Other hormonal causes
Another hormone that plays a role in male factor infertility is prolactin. Elevated prolactin (a hormone usually associated with nursing mothers) is found in 10 to 40 percent of infertile males (normal range in males 2.1-17.7ng/ml). Mild elevation of prolactin levels produces no symptoms, but higher levels of the hormone reduces sperm production, reduces libido and may cause impotence.
Hormonal treatment of male factor infertility
First a primer on the blood test for measuring testosterone.
The majority of testosterone is bound to proteins (sex hormone binding globulin (SHBG) and albumin) and is not available for the tissues. Free testosterone is the fraction that is not bound to protein and is the active form of the hormone. We therefore measure both total as well as free testosterone levels. Testosterone levels fluctuate during the day and are highest in the morning just after waking up. We therefore like to measure testosterone before 11 am when the level is highest.
Treatment of male hypogonadism (low testosterone level)
When the testosterone level is low, the logical approach might be to give supplemental testosterone. In fact, that is the wrong thing to do! Prolonged use of testosterone can have the opposite effect, compromising sperm counts, lowering motility and even poor morphology (see figure).
Hormone therapy can be very effective when the right medication is given in the correct dose to men with low hormone levels.
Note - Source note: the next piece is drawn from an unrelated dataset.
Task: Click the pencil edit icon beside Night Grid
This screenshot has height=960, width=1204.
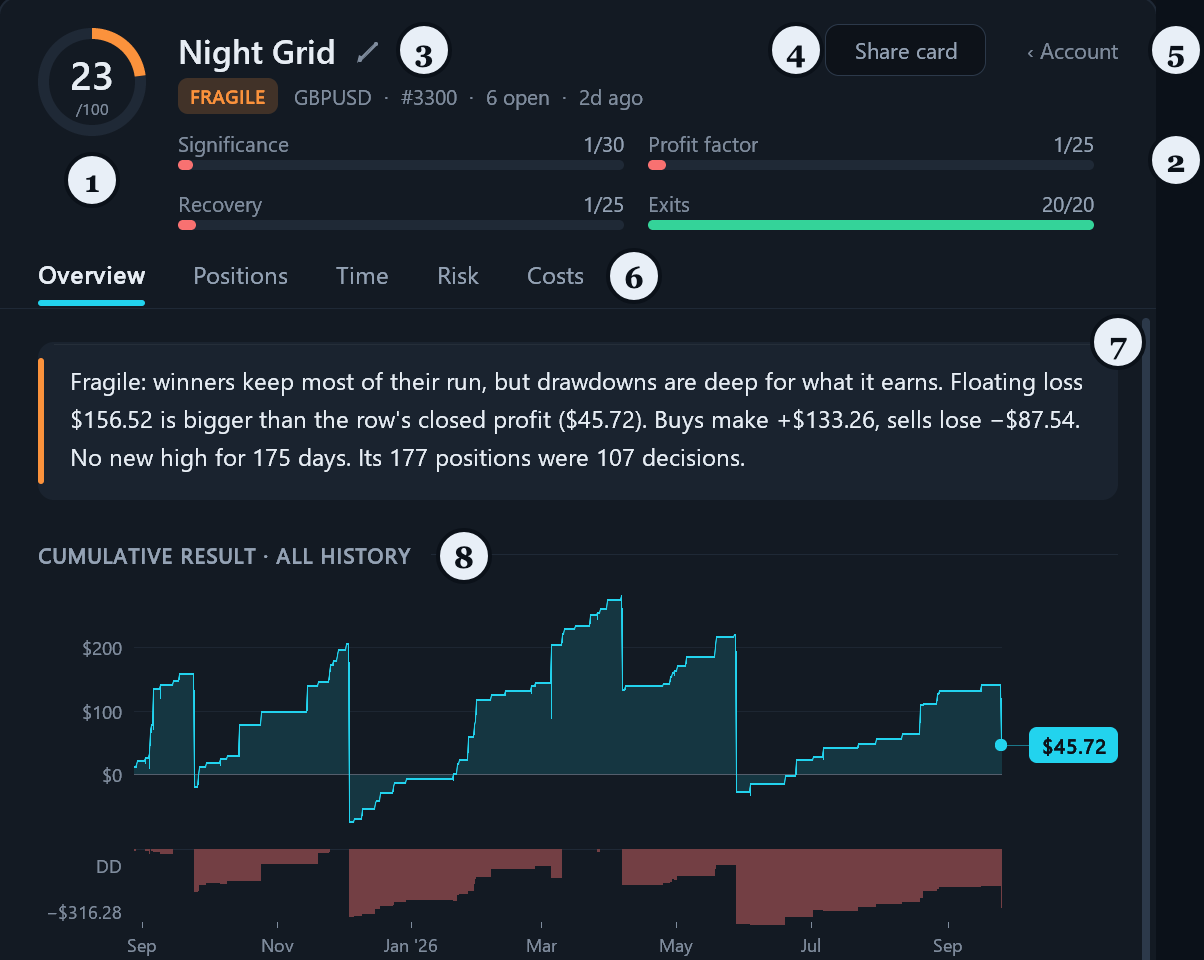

The most commonly prescribed male fertility medication is clomiphene citrate or Clomid. Yes this is the same drug that many female fertility patients take! Clomiphene citrate works essentially the same way in both women and men; in women, it binds to receptors in the brain (specifically the hypothalamus and the pituitary gland) to increase the production of follicle stimulating hormone (FSH) (normal range 1.4-18.0 mIU/ml) and luteinizing hormone (LH) normal range 1.5-9.3 mlIU/ml). These hormones act on the ovarian follicles to induce egg development and ovulation. In men, the increase in FSH leads to an increase in sperm production, whereas the increase in LH leads to an increase in testosterone production.
The total testosterone level needs to be above 300 ng/dl. If lower than 300 ng/dl, clomiphene citrate 25 mg orally daily for a minimum of 3 – 4 months is prescribed. Immediate improvement is not seen since new sperm production takes 60 – 72 days.
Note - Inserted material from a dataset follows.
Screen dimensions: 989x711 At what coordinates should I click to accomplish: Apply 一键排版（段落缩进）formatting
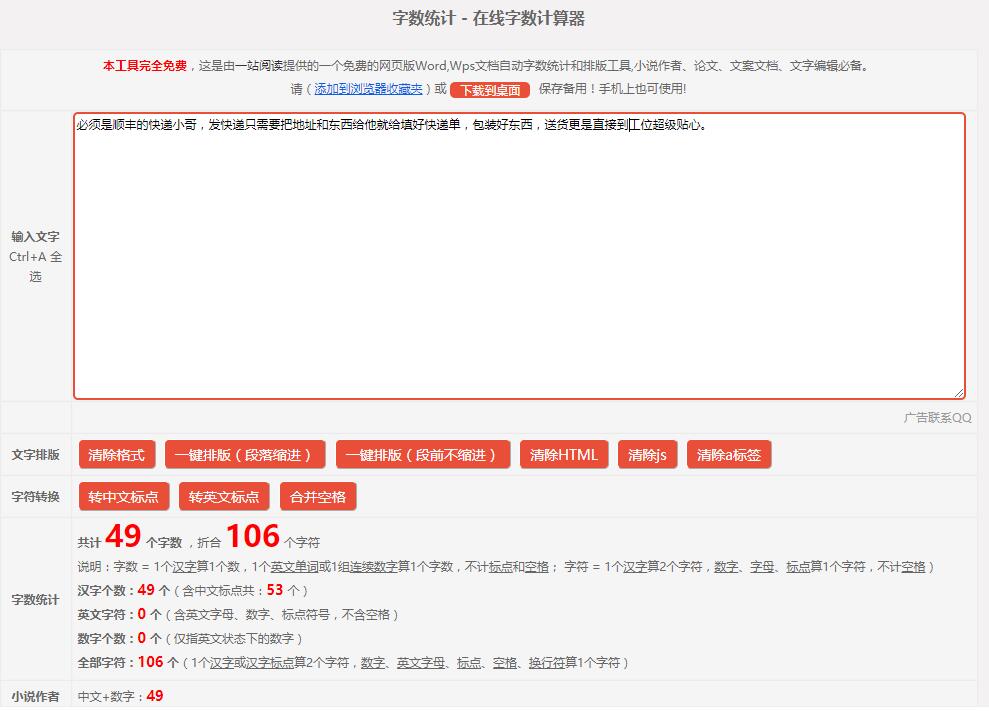click(245, 454)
Treatment when the estradiol level is elevated
Aromatase inhibitors such as anostrozole (Arimidex) are useful when estradiol levels are elevated in mean (normal range in males less than 54 pg/ml). In these patients, testosterone is NOT indicated as it will worsen the situation (see figure above). Weight loss will help reduce fat cells, which are the primary source of the enzyme aromatase.
Treatment of elevated prolactin levels
Elevated prolactin levels are treated with the drug bromocriptine (Parlodel). In some of these men, especially when the prolactin levels are really high, a MRI of the pituitary gland is necessary to rule out a pituitary adenoma (tumor).
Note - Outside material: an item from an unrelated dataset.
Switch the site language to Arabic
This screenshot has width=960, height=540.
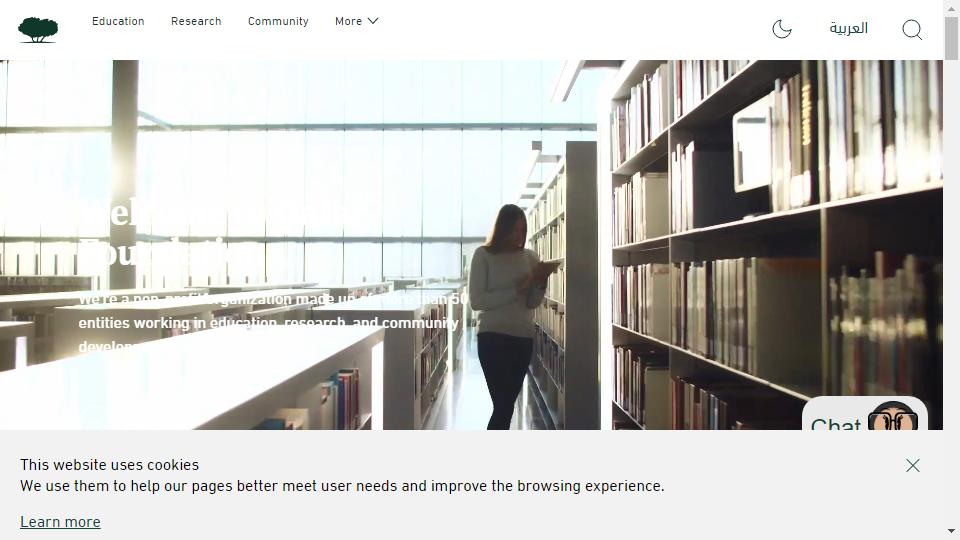(x=849, y=28)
Treatment of testicular failure
If the case of male factor infertility is testicular failure, hormonal treatment is usually not effective. These patients will benefit from assisted reproductive technologies (intrauterine insemination, intracytoplasmic sperm injection (ICSI), testicular sperm aspiration).
Lifestyle improvement can help. These include quitting smoking, losing excess weight, limited use of alcohol, not using recreational drugs like marijuana and anabolic steroids. Tight underwear and steam baths increase scrotal temperature with a resultant decrease in sperm production.
Varicocele surgery is controversial. Recent publications have shown that microsurgical varicocele repair is the preferred technique.
Anti-oxidants and other dietary supplements can be improve success rates and have been discussed in other blogs.